I knew before I touched these little shirts that they had belonged to little Alfred.

When I took the shirts out of the box, I found everything that I've pictured here.
Alfred's monogrammed handkerchiefs
The Book of Knowledge booklet was provided by the Grolier Co.
This little notebook was homemade with art work as the cover.
A sample of a poem included inside the homemade notebook.
Alfred's signature inside the front cover of his notebook.
I've read other poems written by Alfred so I think this is an original poem. 
Both my dad's and Alfred's names are on this book they must have shared.
This was a spelling tablet from 2nd grade in WaKeeney, Kansas, while the other items are from his 4th grade school year in Longmont, Colorado.
This is the view inside the box when I lifted the shirts off the top. 

One of the most touching items in the box. This is the ribbon from the bouquet of flowers from Alfred's funeral, given by his School Friends. 
At Rest

It's cool to see the information this gives. Alfred was 8 years old, in the 4th grade on October 3, 1932. He weighed 62, while the average for his age was 67 lbs. He was 53 inches tall. Keep in mind, this was just 5 months before he passed away from pneumonia. 
My Grandma Mollie Margheim obviously stored these personal items of her little son in this box. Here are his necktie, suspenders and part of his belt. How sad it must have been for her to pack this box!

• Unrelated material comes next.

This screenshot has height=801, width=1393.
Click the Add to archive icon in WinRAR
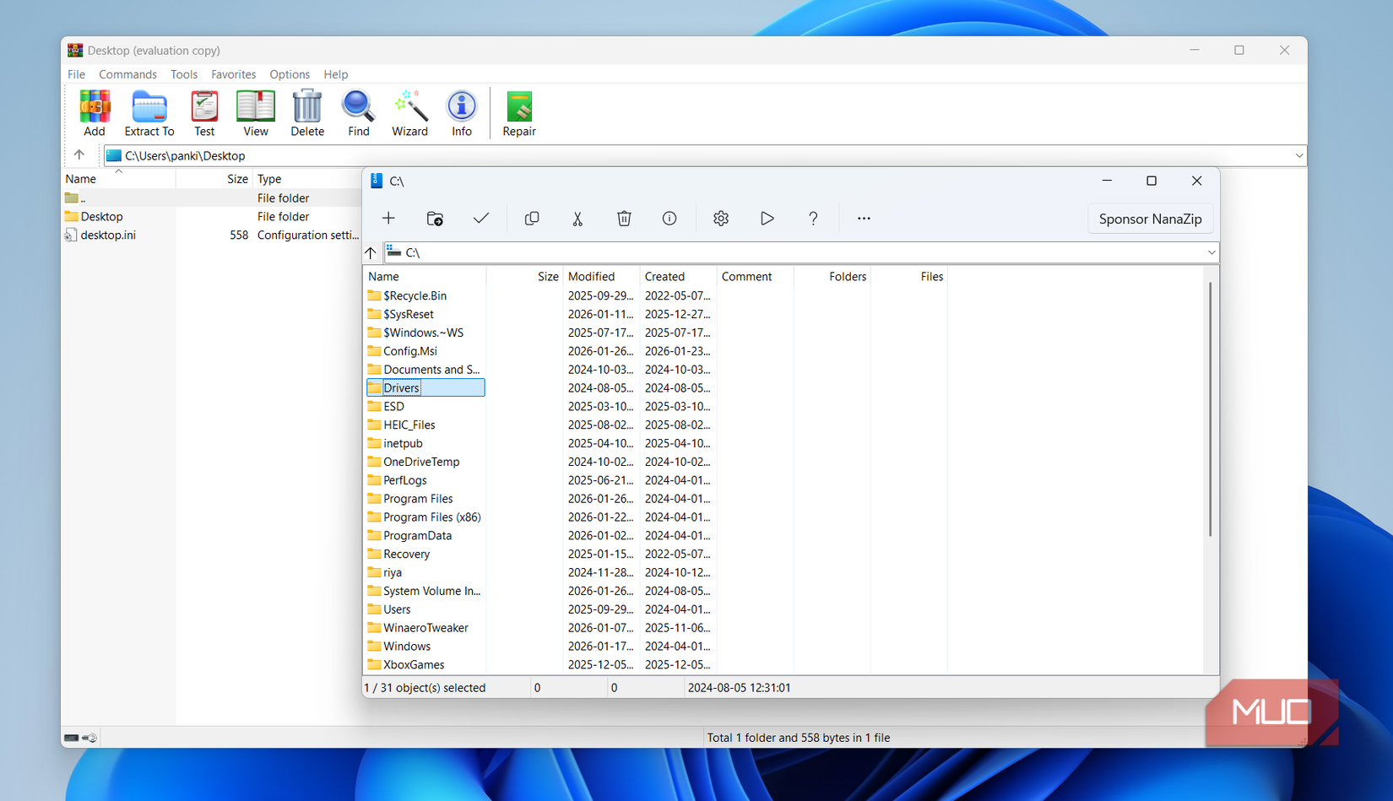point(94,112)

Here's Alfred's toothbrushes, pencil, ink pen and ruler.
The small round object with his baby picture on it is a tape measure.

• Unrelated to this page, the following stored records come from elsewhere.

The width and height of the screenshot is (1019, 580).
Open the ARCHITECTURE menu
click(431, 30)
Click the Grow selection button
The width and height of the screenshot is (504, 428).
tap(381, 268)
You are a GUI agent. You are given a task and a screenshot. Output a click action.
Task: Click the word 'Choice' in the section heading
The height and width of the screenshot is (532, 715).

A view of the bottom of the box with a close-up of Alfred's marbles.
Some of the dried flowers that were preserved from his funeral. 
This little boy's marbles from 1933!
This is the back side of the little tape measure. 

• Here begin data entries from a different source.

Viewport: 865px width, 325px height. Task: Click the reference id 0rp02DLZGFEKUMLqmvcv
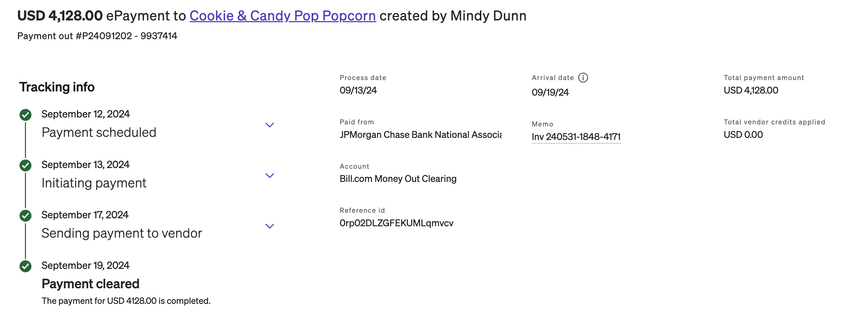click(396, 223)
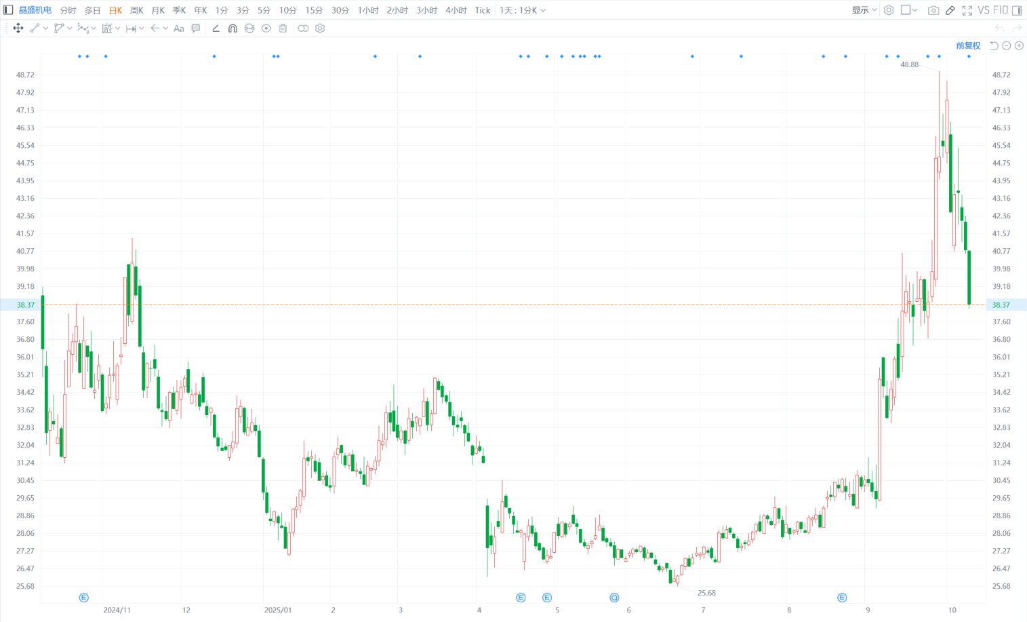Click the 晶盛机电 stock name
Image resolution: width=1027 pixels, height=622 pixels.
coord(35,10)
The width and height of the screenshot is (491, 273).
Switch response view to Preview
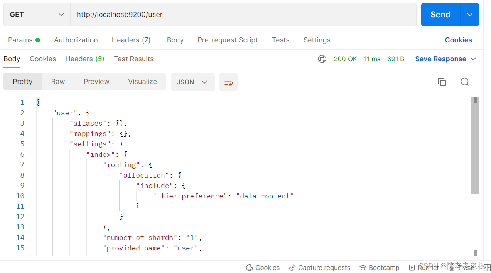click(x=96, y=82)
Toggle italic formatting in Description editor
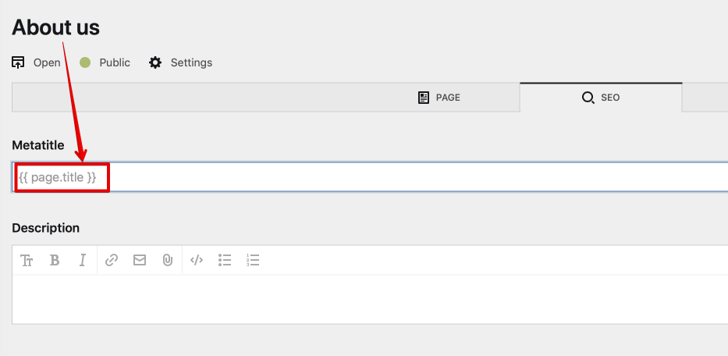 (x=82, y=261)
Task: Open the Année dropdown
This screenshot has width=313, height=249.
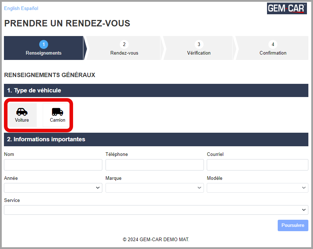Action: [53, 188]
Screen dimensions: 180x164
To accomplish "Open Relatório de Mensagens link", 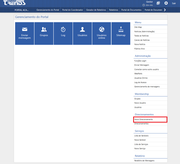I will tap(144, 161).
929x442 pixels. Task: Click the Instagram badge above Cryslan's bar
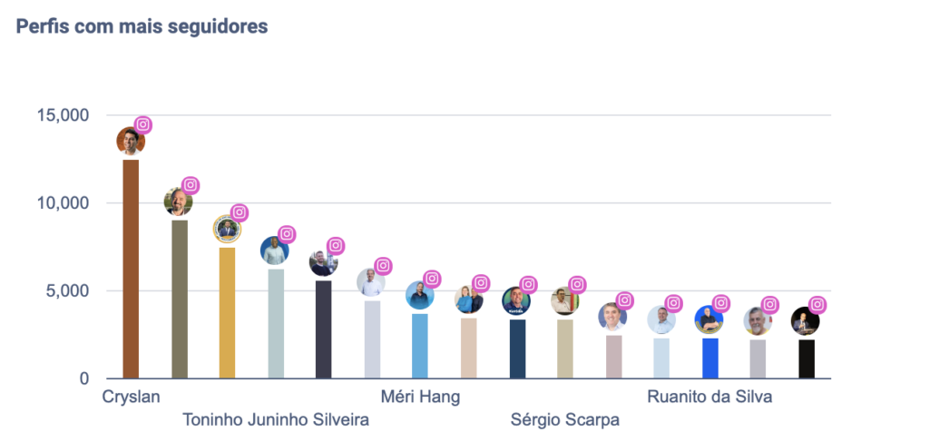coord(142,125)
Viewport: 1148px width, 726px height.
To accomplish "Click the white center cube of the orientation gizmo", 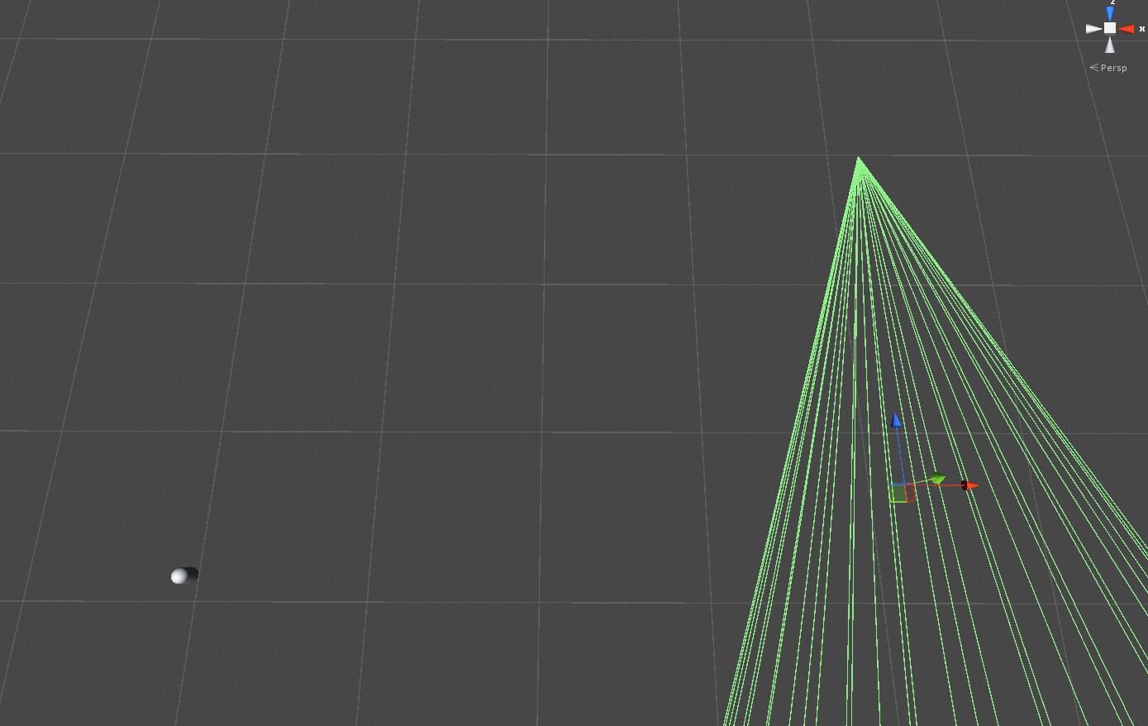I will click(1110, 27).
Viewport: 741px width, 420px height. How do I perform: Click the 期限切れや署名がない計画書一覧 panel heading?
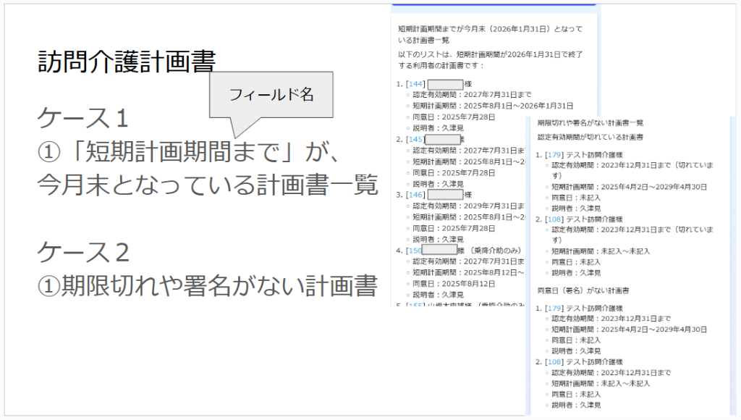click(x=590, y=123)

At Thanksgiving, 2012, my dad was with our family for dinner. I brought "Alfred's Box" into the living room to show him. Here's a picture of him showing it's contents to his great granddaughter Alyssa Klein. 
What an opportunity for my dad to look through his brother's little box and remember!
And such a wonderful opportunity for my granddaughter to learn from her great grandfather the stories he was able to recall about his life with his little brother. 
Dad visits the grave of his brother Alfred in the Hygiene Cemetery
near Longmont, Colorado
And finally, this is one of my favorite pictures of Dad (front left) with
Alfred (front right) and their parents, John and Mollie (Amalia Koleber) Margheim.  
In the final days of my father's life, it was Alfred that he spoke of most often. I'm happy that they're together again, for all eternity! What touches me the most is that my grandma packed that box up with those assorted items from her little boy's life. Then she kept it the rest of her life. Fortunately, Dad retrieved it when my grandma died and also kept it the rest of his life. The miracle is that I found it and can pass it on. It was really special for Dad to be able to sit with Alyssa Klein and show her too. She'll know what it meant to him. And this box gives us a window into a little boy's life from 83 years ago.